For short-to-medium term defense, deploy runtime package scanners that emulate installs and flag suspicious file reads or network calls. Pin dependencies with strict lockfiles, and enforce policies that require third-party code to run in ephemeral containers without access to long-term credentials. Integrate software bill of materials (SBOM) checks and provenance verification into CI pipelines.

Operationally, mandate hardware-backed 2FA for npm publishing and rotate automation tokens frequently. Maintain a curated allowlist of trusted maintainers for internal tooling, and require multi-person review for any new developer dependencies in shared images or CI agents.

A Broader Pattern of Solana Supply-Chain Attacks

SolanaScan is not an isolated incident. Over the past year, the ecosystem has absorbed multiple blows: the December 2024 hijack of @solana/web3.js injected wallet-draining code, numerous typosquatted packages scooped up private keys, and attackers creatively misused legitimate services to exfiltrate data. These incidents reveal an iterative learning curve. Adversaries are moving from embedding on-chain theft logic inside SDKs to a more flexible, file-harvesting approach that can net a wider variety of secrets.

The common thread is exploitation of developer trust. Solana’s fast-paced tooling culture encourages rapid installation of helper libraries, often without rigorous vetting. Each new wave of attacks proves that this trust is a critical weakness.

Recommendations for Windows-Based Solana Developers

Assume your developer machine is a high-value target. Do not store long-term wallet keys, mnemonics, or persistent API tokens on your desktop. Use hardware wallets, dedicated signers, or isolated ephemeral VMs for any operation involving secrets.

Harden your npm workflow. Pin transitive dependencies with lockfiles, avoid global installs of untrusted packages, and inspect postinstall hooks in any new dependency. Consider running npm installs inside containerized development environments that have no access to your local file system or keys.

Automate secret rotation wherever possible, and monitor your endpoints for unusual file reads—particularly any process accessing wallet keyfiles or .env folders—and unexpected outbound HTTP connections. Pair endpoint monitoring with network detection rules, but validate those rules against threat intelligence before blocking legitimate development tools.

Conclusion

SolanaScan is a technically modest but operationally adept campaign. It doesn’t rely on zero-days or sophisticated exploits; instead, it weaponizes the everyday workflows of blockchain developers. The use of staged payloads, file-scavenging heuristics, and legitimate-looking package names makes it a potent threat, especially for Windows workstations where secrets often linger in plain sight.

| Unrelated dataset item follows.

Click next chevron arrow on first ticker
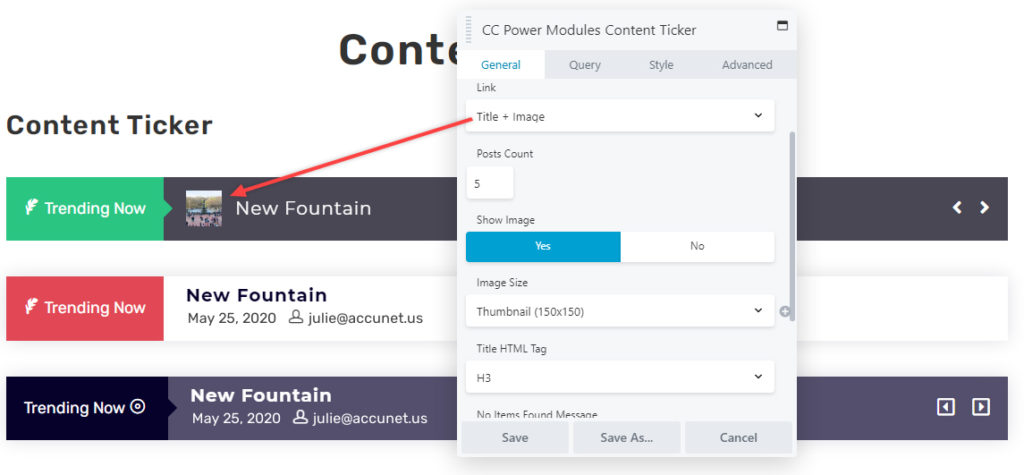The height and width of the screenshot is (475, 1024). (x=984, y=208)
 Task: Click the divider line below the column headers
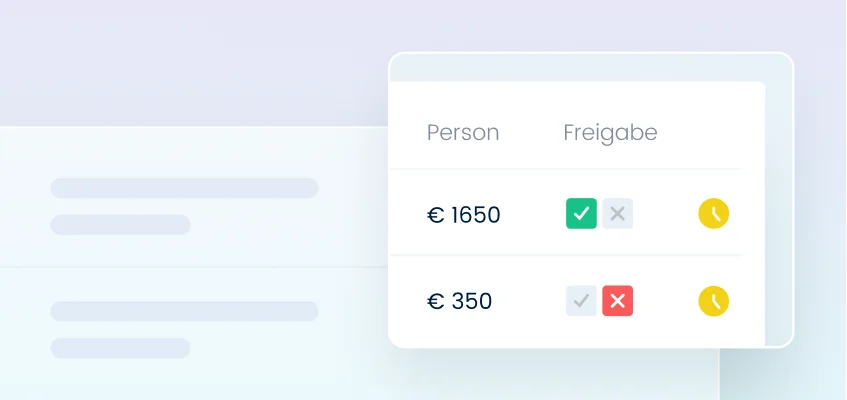565,169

The takeaway is clear: the supply chain is a prime attack surface, and developer machines are the new front line. Defenders must move beyond static analysis to runtime behavior monitoring, enforce strong separation between code and credentials, and treat every third-party dependency as potentially hostile until proven otherwise. As the Solana ecosystem continues to grow, so too will the ingenuity of those who seek to exploit it—and the next campaign may not make the same opsec mistake that exposed SolanaScan.